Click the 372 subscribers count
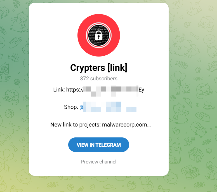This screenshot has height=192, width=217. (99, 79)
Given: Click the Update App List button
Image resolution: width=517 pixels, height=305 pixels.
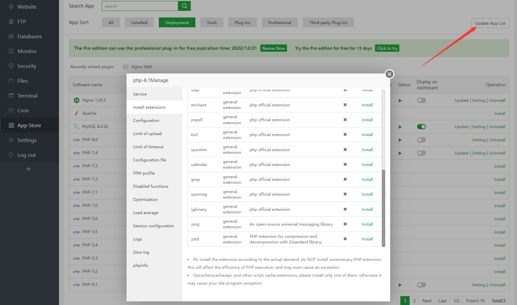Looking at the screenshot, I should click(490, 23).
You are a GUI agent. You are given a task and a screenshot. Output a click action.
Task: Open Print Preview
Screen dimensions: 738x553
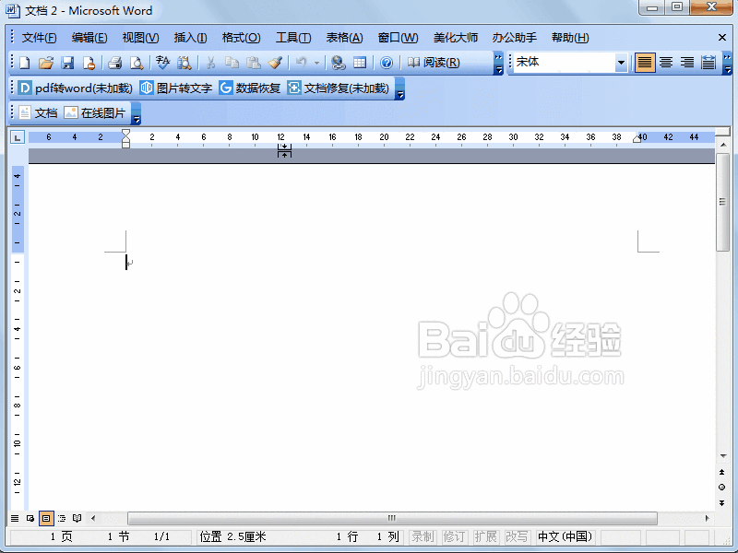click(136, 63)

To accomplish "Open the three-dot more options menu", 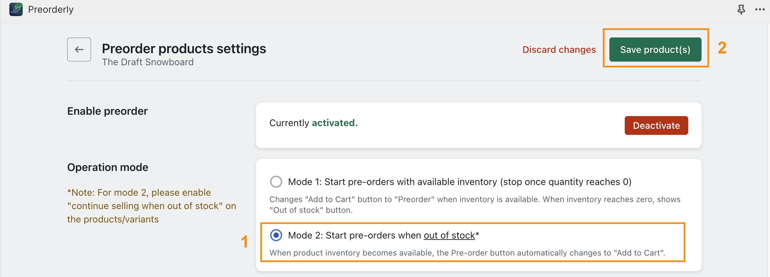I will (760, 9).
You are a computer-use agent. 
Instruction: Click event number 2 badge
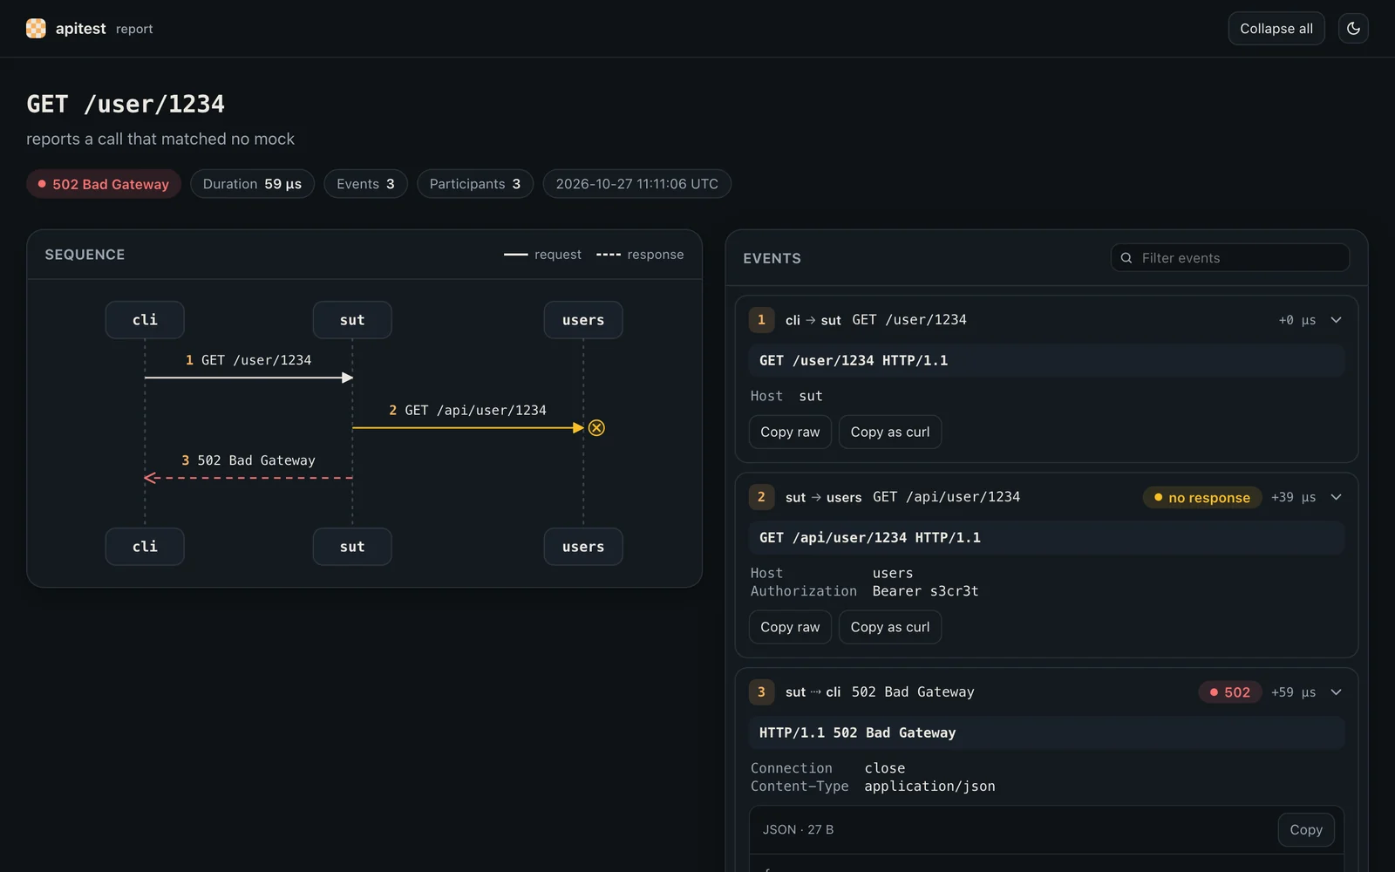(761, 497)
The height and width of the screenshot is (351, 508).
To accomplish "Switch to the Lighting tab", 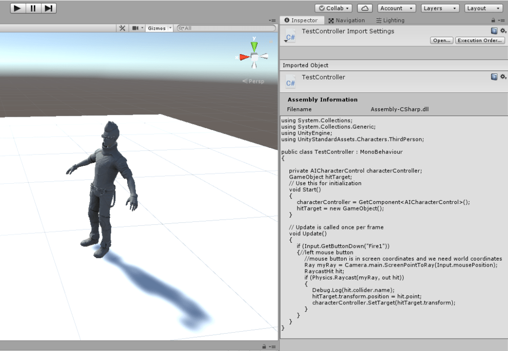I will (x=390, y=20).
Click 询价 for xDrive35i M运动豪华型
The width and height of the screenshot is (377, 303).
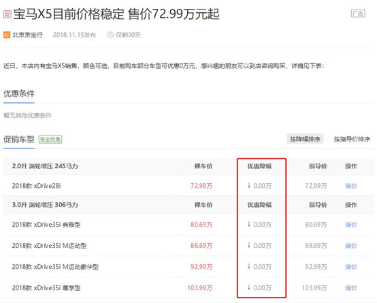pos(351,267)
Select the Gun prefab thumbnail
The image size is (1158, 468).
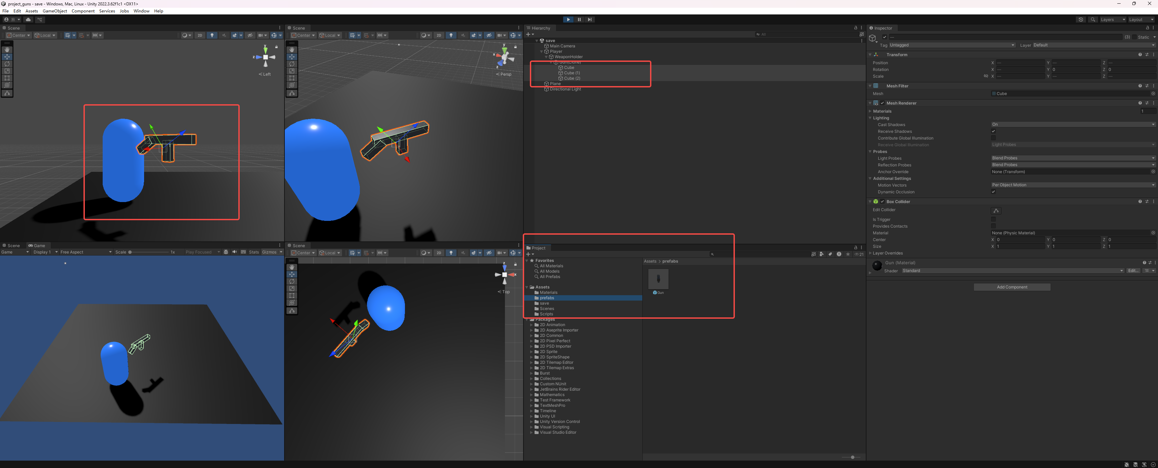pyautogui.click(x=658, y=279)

* * * * * * *

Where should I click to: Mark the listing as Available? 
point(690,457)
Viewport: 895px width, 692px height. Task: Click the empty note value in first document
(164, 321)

* * * * * * *

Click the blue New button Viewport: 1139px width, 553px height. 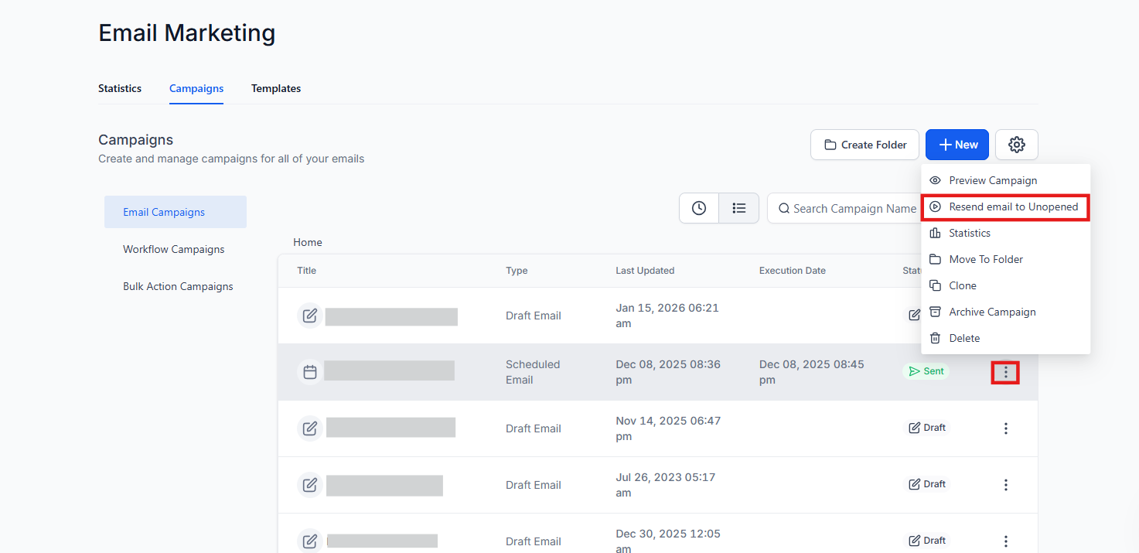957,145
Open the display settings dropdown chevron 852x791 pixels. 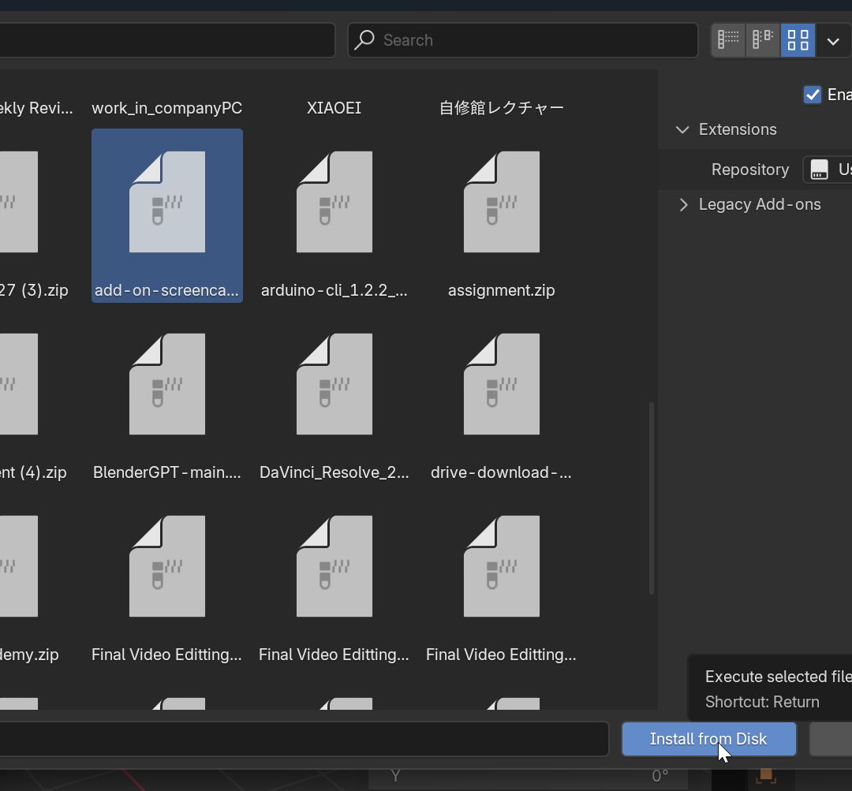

* * * * * * *

> **Work required**
Pull out every line in the data above that has the word "agent".

> **Answer section**
You are a GUI agent. You are given a task and a screenshot. Output a click action.
You are a computer-use agent. 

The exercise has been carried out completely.